P‐selectin glycoprotein‐ligand‐1 regulates pulmonary recruitment of neutrophils in a platelet‐independent manner in abdominal sepsis

Background and purpose:  Neutrophil‐mediated lung injury is an insidious feature in sepsis although the mechanisms regulating pulmonary recruitment of neutrophils remain elusive. Here, we investigated the role of P‐selectin glycoprotein‐ligand‐1 (PSGL‐1) in sepsis‐induced neutrophil recruitment and tissue injury in the lung. Experimental approach:  Bronchoalveolar infiltration of neutrophils, levels of myeloperoxidase, oedema formation and CXC chemokines were determined 24 h after caecal ligation and puncture (CLP) in mice. Animals were pretreated with a control antibody, monoclonal antibodies directed against PSGL‐1 and P‐selectin as well as a platelet‐depleting antibody directed against GP1bα. Key results:  CLP caused pulmonary damage characterized by oedema formation, neutrophil infiltration and increased levels of CXC chemokines in the lung. Immunoneutralization of PSGL‐1 or P‐selectin reduced CLP‐induced neutrophil recruitment in the bronchoalveolar space by more than 56% and lung myeloperoxidase activity by 62%. Notably, the inhibitory effect of the anti‐PSGL‐1 antibody on sepsis‐induced neutrophil infiltration was also observed in platelet‐depleted mice.
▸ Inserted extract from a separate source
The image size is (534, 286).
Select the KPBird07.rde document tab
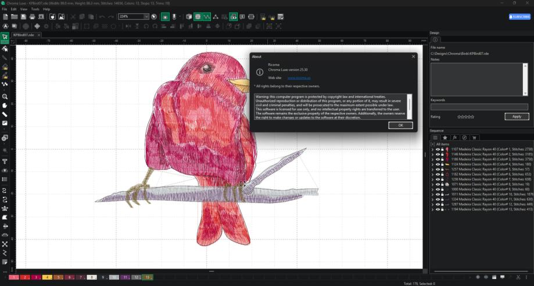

Moreover, inhibition of PSGL‐1 and P‐selectin abolished CLP‐induced oedema formation and tissue damage in the lung. CLP‐induced formation of CXC chemokines was not changed in mice pretreated with the anti‐PSGL‐1 and anti‐P‐selectin antibodies. Conclusions and implications:  These data demonstrate that PSGL‐1 plays a key role in pulmonary infiltration of neutrophils as well as lung oedema associated with abdominal sepsis. Moreover, our findings suggest that PSGL‐1‐dependent neutrophil recruitment is independent of circulating platelets. Thus, these novel findings indicate that PSGL‐1 may be a useful target to protect against sepsis‐induced accumulation of neutrophils and tissue damage in the lung.